Experiência espiritual: Daniel de Oliveira na pele do protagonista Arminto CordovilOctavio Cardoso/Divulgação

O método funcionou, já que a primeira cena mostra o retorno de Arminto a Belém. Após anos afastado da cidade, ele retorna à casa da família e se depara justamente com a amante (Dira Paes) que compartilhava com o próprio pai — motivo de sua partida. “Toda aquela natureza ia me ajudando muito a entrar no personagem”, conta o ator, que diz ter presenciado queimadas em terrenos enormes no Pará, ao lado dos amigos Roger Gobeth e Daniel Chiacos, ambos fotógrafos que fizeram companhia e registraram a aventura.

“A paisagem é algo muito importante no filme. Pois preferimos mostrar a transformação social que a Amazônia vem sofrendo”, acrescenta o diretor, Guilherme Coelho, que também inseriu diversas lendas indígenas à trama de amor proibido de Arminto, adaptada da obra homônima de Milton Hatoum. “As lendas indígenas são para falar da relação do homem com ele mesmo e com a natureza”, explica o cineasta.
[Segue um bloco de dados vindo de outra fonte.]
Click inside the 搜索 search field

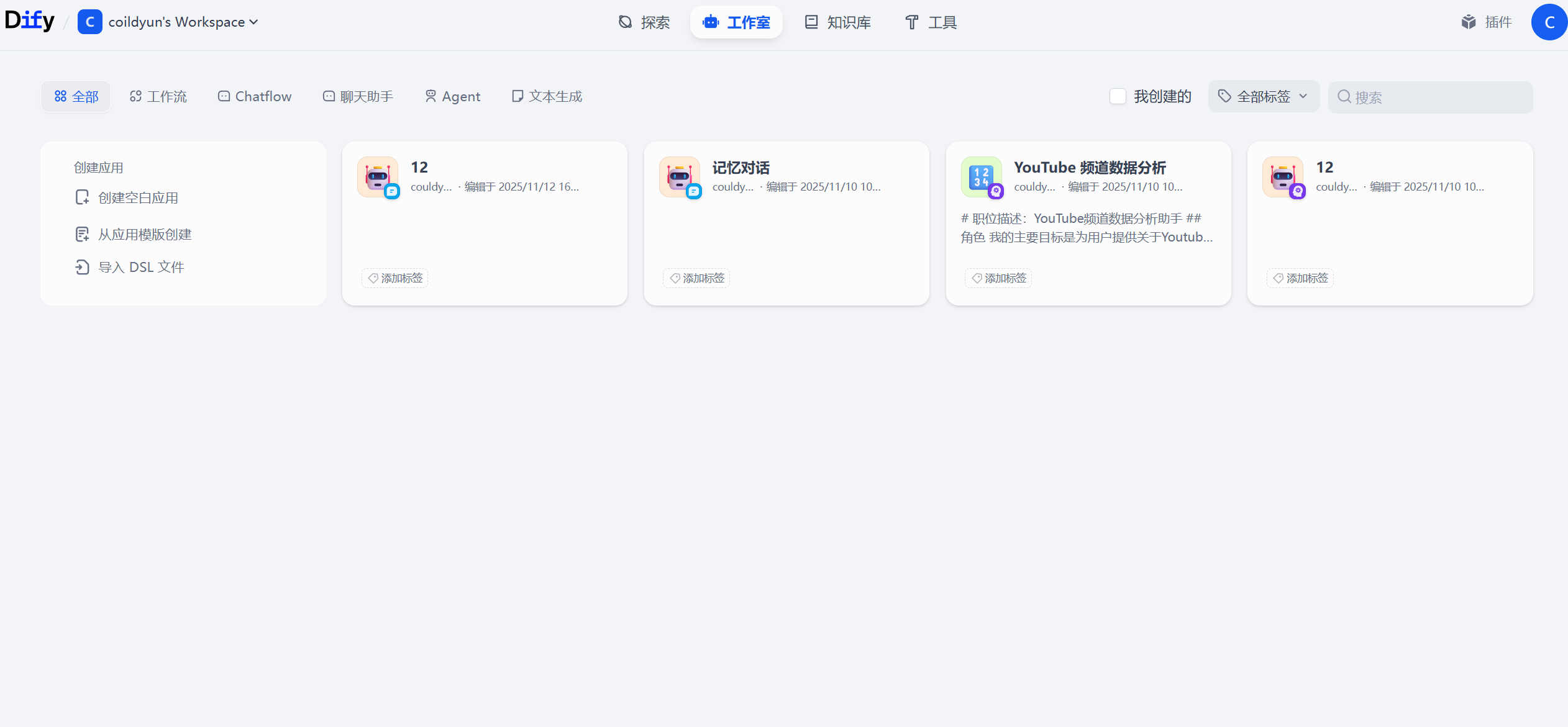(1429, 97)

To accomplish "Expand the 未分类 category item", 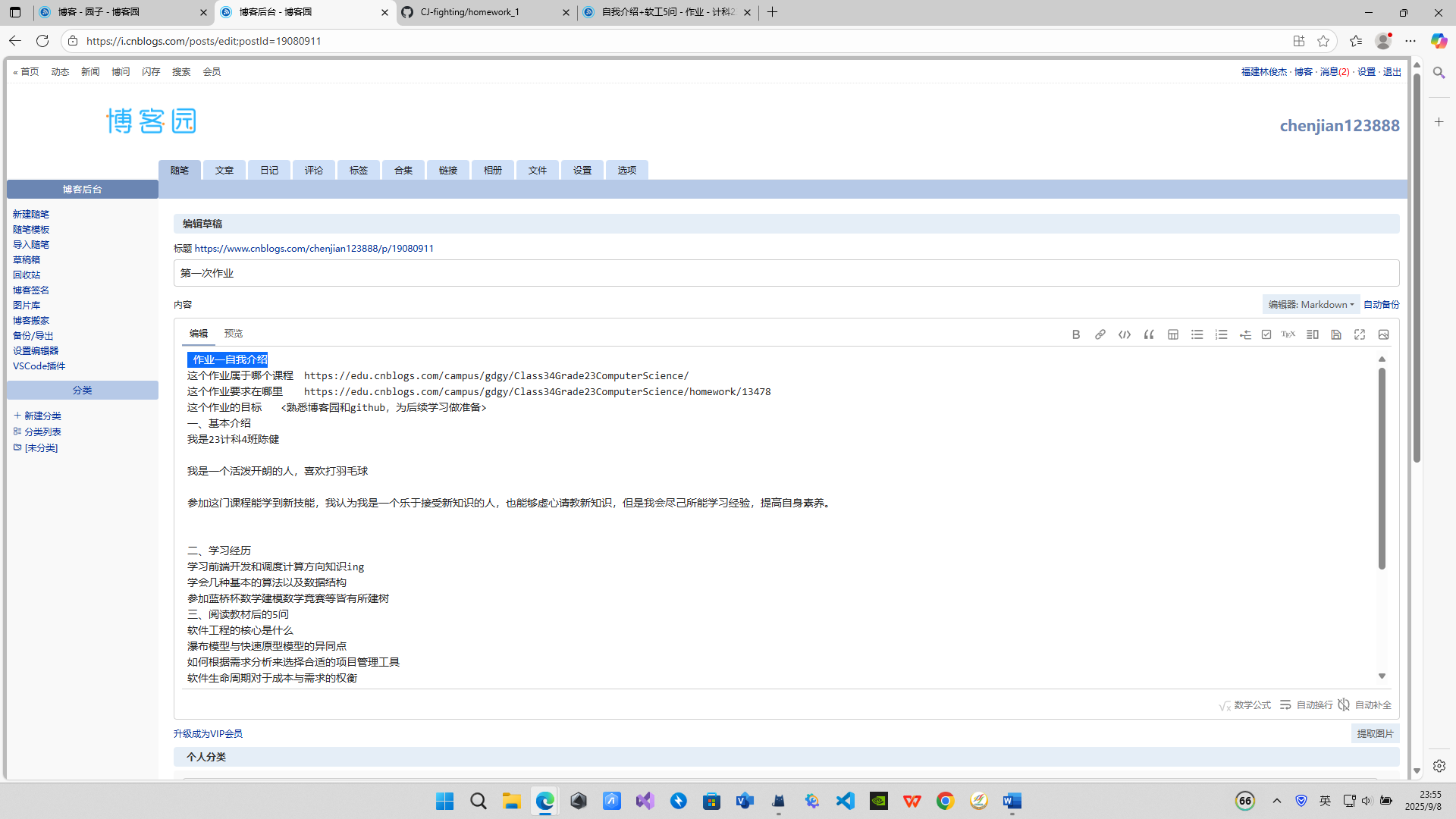I will (41, 447).
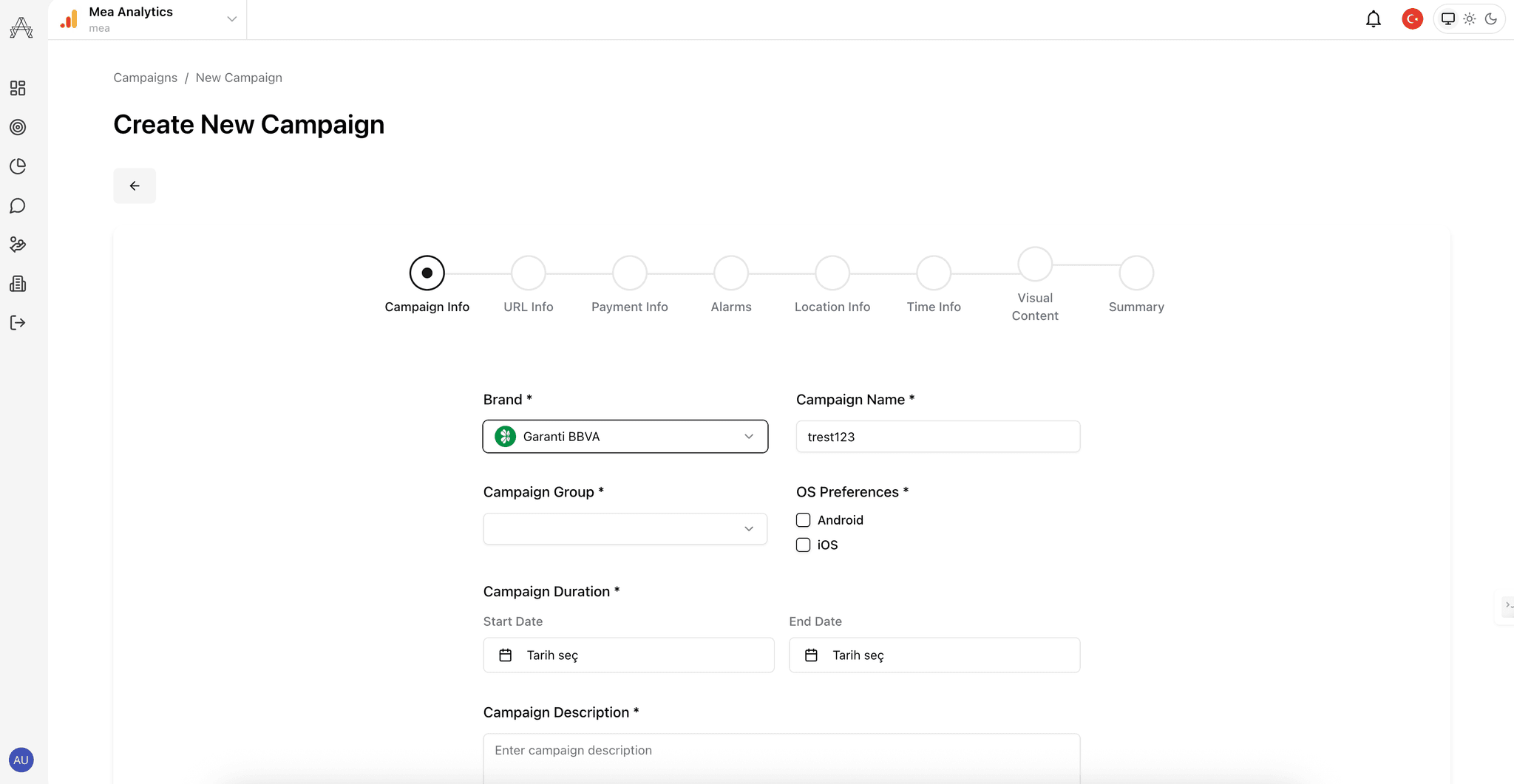Click the Turkish flag language icon
Image resolution: width=1514 pixels, height=784 pixels.
(1413, 19)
Aliás, é através dessas lendas que um assunto considerado tabu é abordado no longa: o incesto. “Isso é uma loucura, mas existe em qualquer país — avançado ou de terceiro mundo”, lamenta Daniel. Mas o assunto é recorrente na carreira do ator, que encarnou personagens incestuosos em ‘Sangue Azul’ e em ‘A Festa da Menina Morta’. “Gera polêmica. No caso de ‘Órfãos..’, você não sabe se é imaginação ou não. É quase um devaneio. Gosto desse tipo de filme, fica mais rico para o ator”, reconhece ele, que completa: “Não posso criticar o personagem, preciso entrar na viagem dele. Por isso, acho que ser ator é fascinante”.
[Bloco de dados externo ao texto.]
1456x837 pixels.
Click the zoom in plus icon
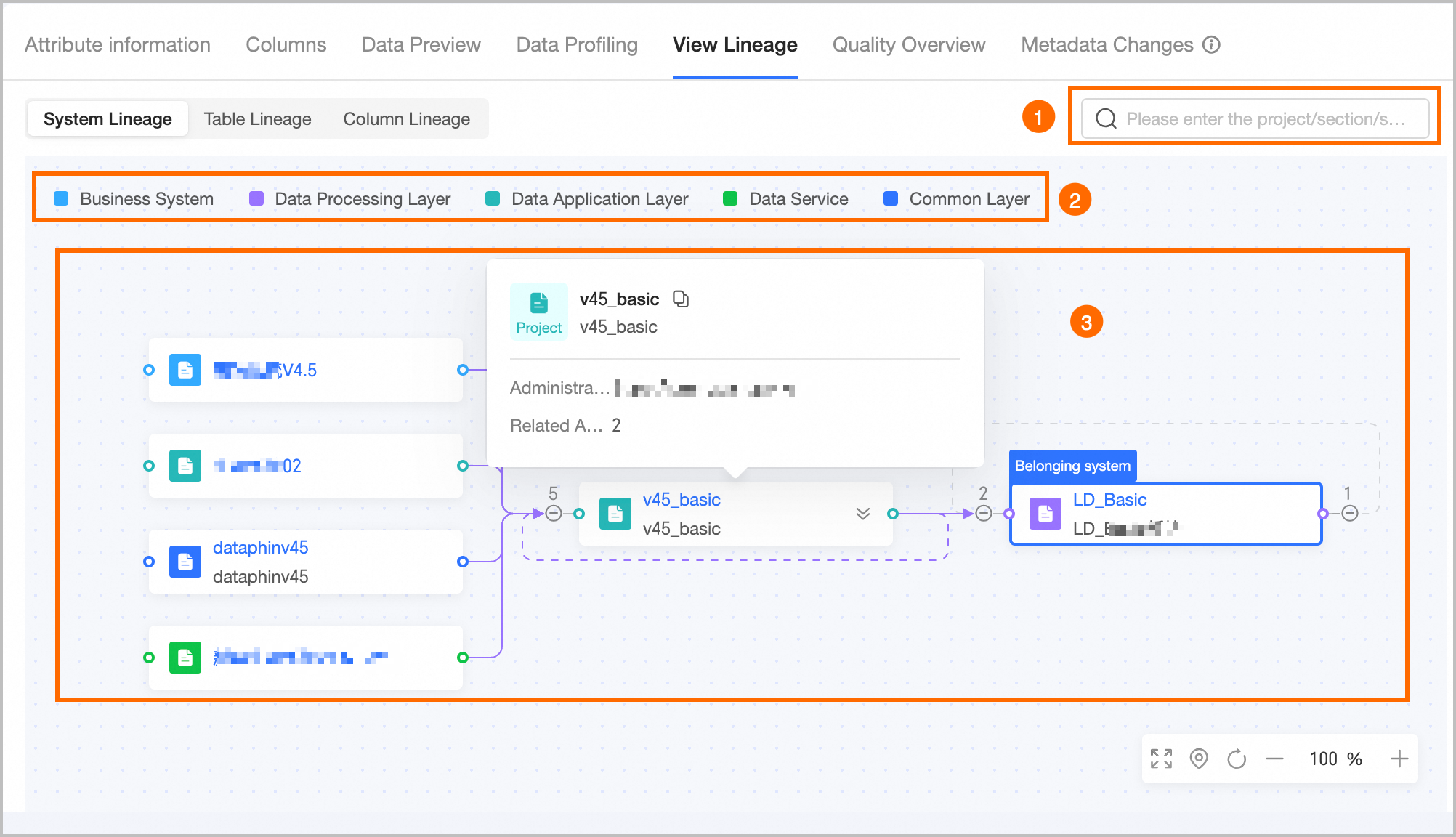point(1399,759)
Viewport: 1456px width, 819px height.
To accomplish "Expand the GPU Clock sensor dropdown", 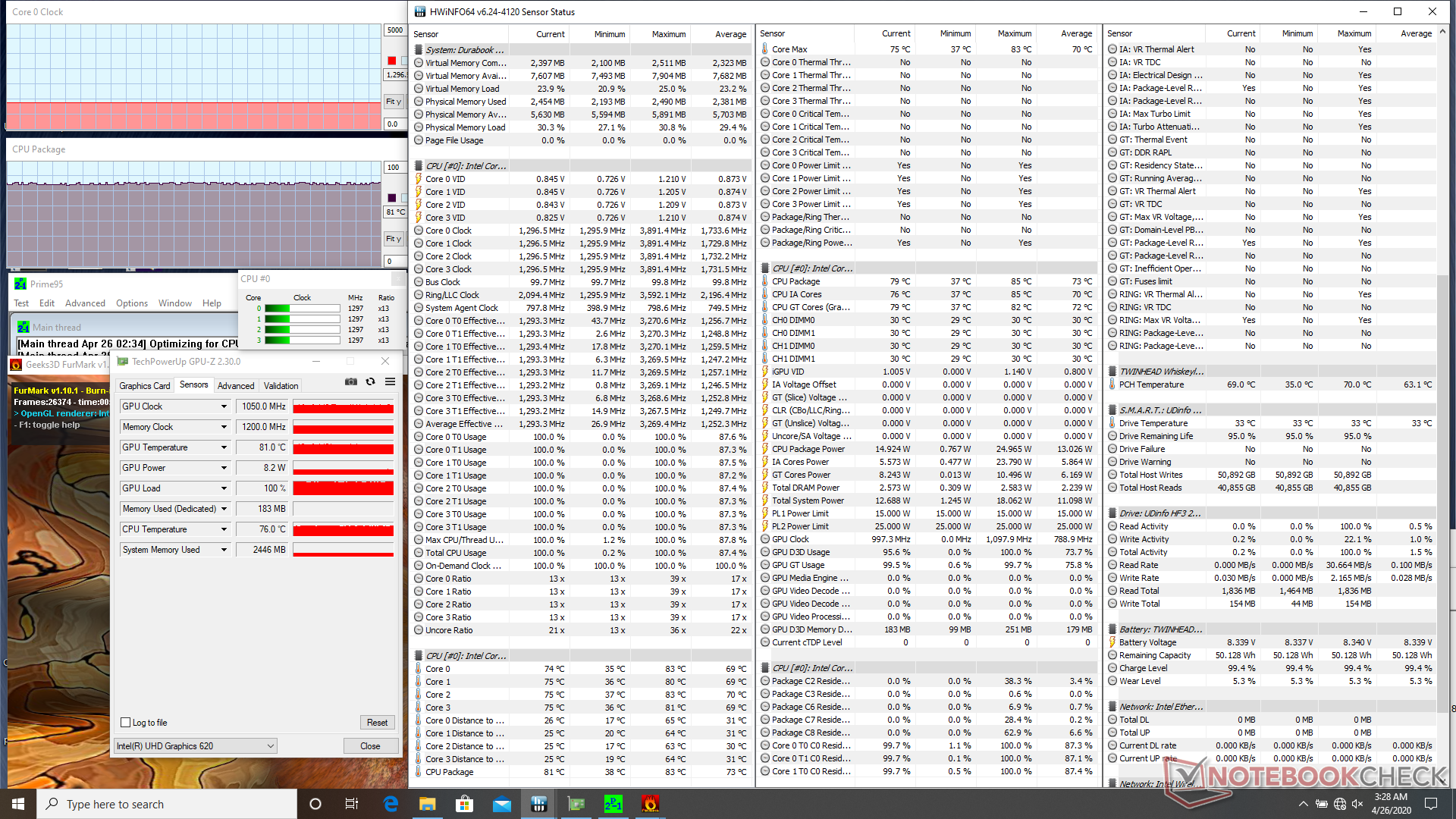I will click(224, 406).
Se as questões humanas são as que mais atraem Daniel, sua estadia na Amazônia ampliou seus horizontes além da geografia. “O mundo está tão intolerante e cruel porque não compreendemos as diferenças. Eu cruzei esse Brasil e conversei com tantas pessoas. E cada uma delas me modificou”, pondera o mineiro, que, depois das filmagens, fez questão de voltar ao estado para presenciar a celebração do Círio de Nazaré (uma das maiores manifestações religiosas católicas do Brasil e do mundo).

“Fiz o filme duas semanas antes do Círio e quis muito participar. Foi maravilhoso. Peguei um pedaço da corda (espécie de espaço de pagamento de promessas dos romeiros). Foi bom ver tantos objetivos diferentes permeados pela fé de quem estava ali”, lembra-se ele, que conclui: “Tudo isso vai ajudando a me tornar uma pessoa melhor”.

Os atores Daniel de Oliveira e Dira Paes%2C em cena de ‘Órfãos do Eldorado’%2C em que vivem uma paixão proibidaOctavio Cardoso/Divulgação


FILME À VISTA, PÉ NA ESTRADA

'Órfãos do Eldorado’não é o primeiro filme que faz Daniel de Oliveira encarar uma aventura. Durante as filmagens de ‘Sangue Azul’ (2012), ele cismou que tinha que ir de barco até o set, em Fernando de Noronha. “Tentei até embarcar no barco que levava o lixo de lá, mas não consegui”, diverte-se ele ao lembrar da história. “Nessa saga, acabei fazendo amizade com o cara que ficou me ajudando a conseguir um barco em Recife. Até hoje, quando ele vem ao Rio, me liga e tomamos uma cerveja”, diz o ator, que no fim das contas, precisou se render e ir para o arquipélago de avião.